▶ Task to carry out
Wherever a picture appears, leave it out, and transcribe the rest of the records exactly.

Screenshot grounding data

..........

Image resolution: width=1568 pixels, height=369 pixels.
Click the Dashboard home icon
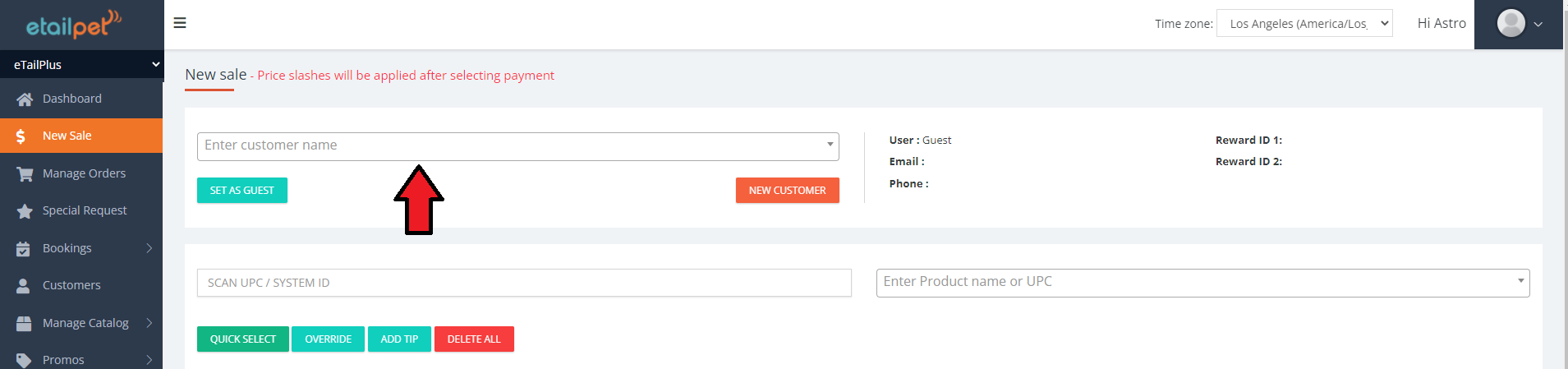25,99
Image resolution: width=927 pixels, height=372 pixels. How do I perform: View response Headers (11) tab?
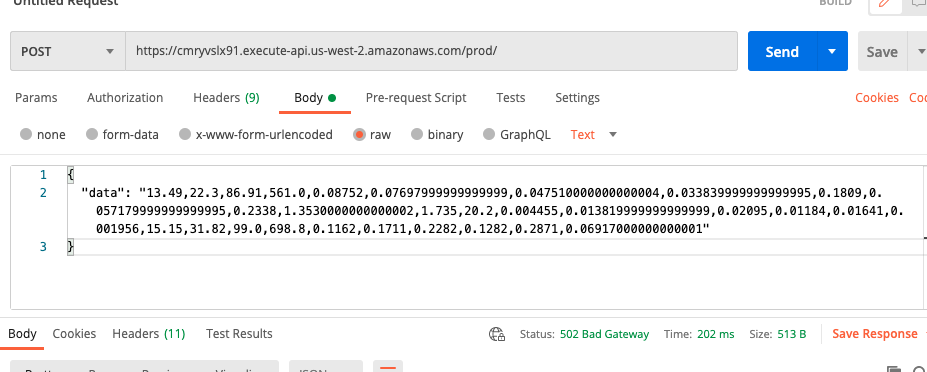[149, 334]
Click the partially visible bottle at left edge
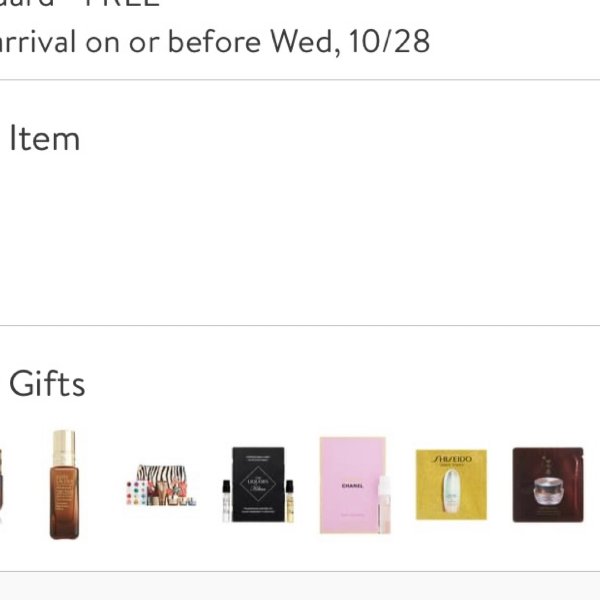 point(1,485)
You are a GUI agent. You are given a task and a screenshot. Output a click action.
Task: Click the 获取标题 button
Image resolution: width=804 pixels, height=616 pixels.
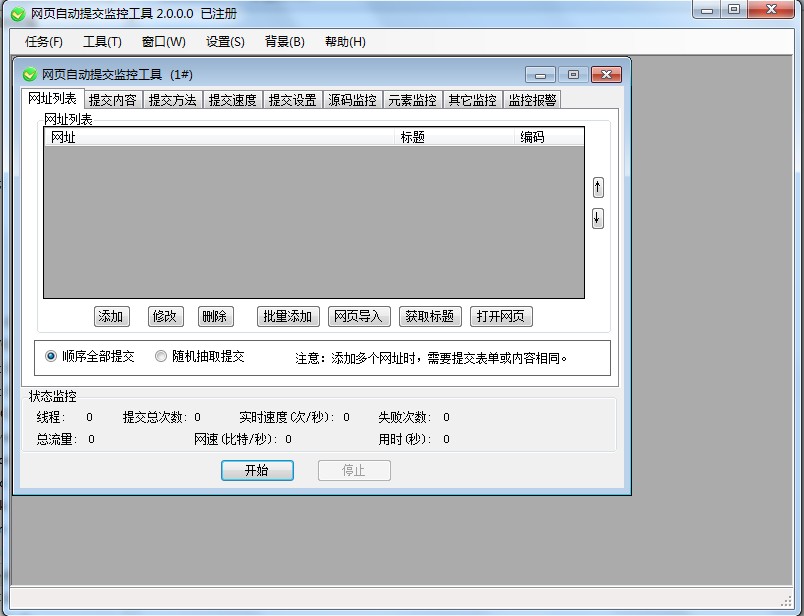pyautogui.click(x=430, y=316)
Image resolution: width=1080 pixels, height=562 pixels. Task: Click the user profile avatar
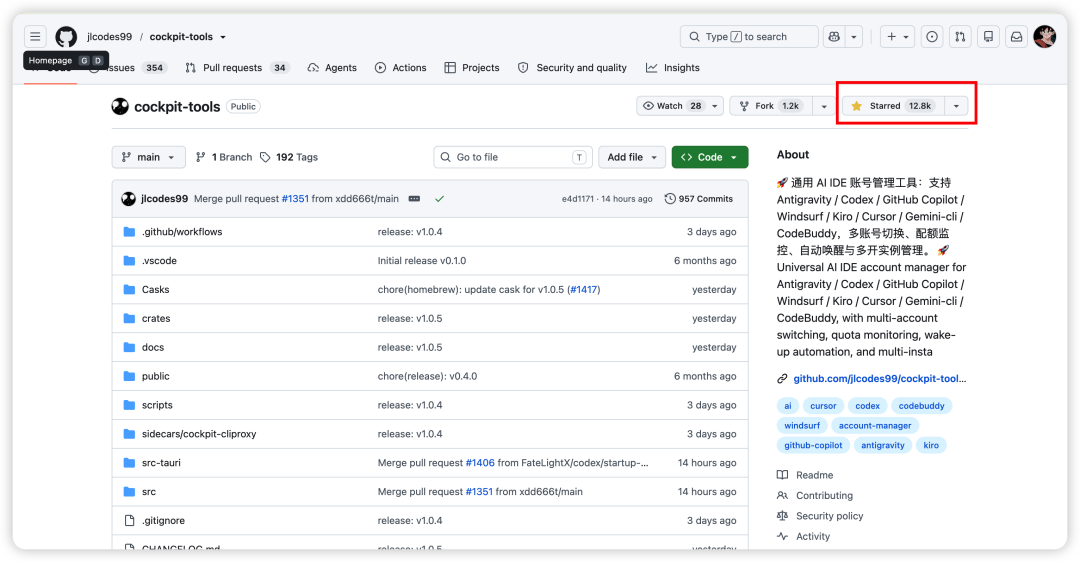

..........

▶ Result
Image resolution: width=1568 pixels, height=369 pixels.
Click the Dashboard home icon
25,99
Image resolution: width=927 pixels, height=372 pixels. How do I perform: View response Headers (11) tab?
[149, 334]
Click the partially visible bottle at left edge
 point(1,485)
You are a GUI agent. You are given a task and a screenshot. Output a click action.
Task: Click the 获取标题 button
Image resolution: width=804 pixels, height=616 pixels.
pyautogui.click(x=430, y=316)
Image resolution: width=1080 pixels, height=562 pixels. Task: Click the user profile avatar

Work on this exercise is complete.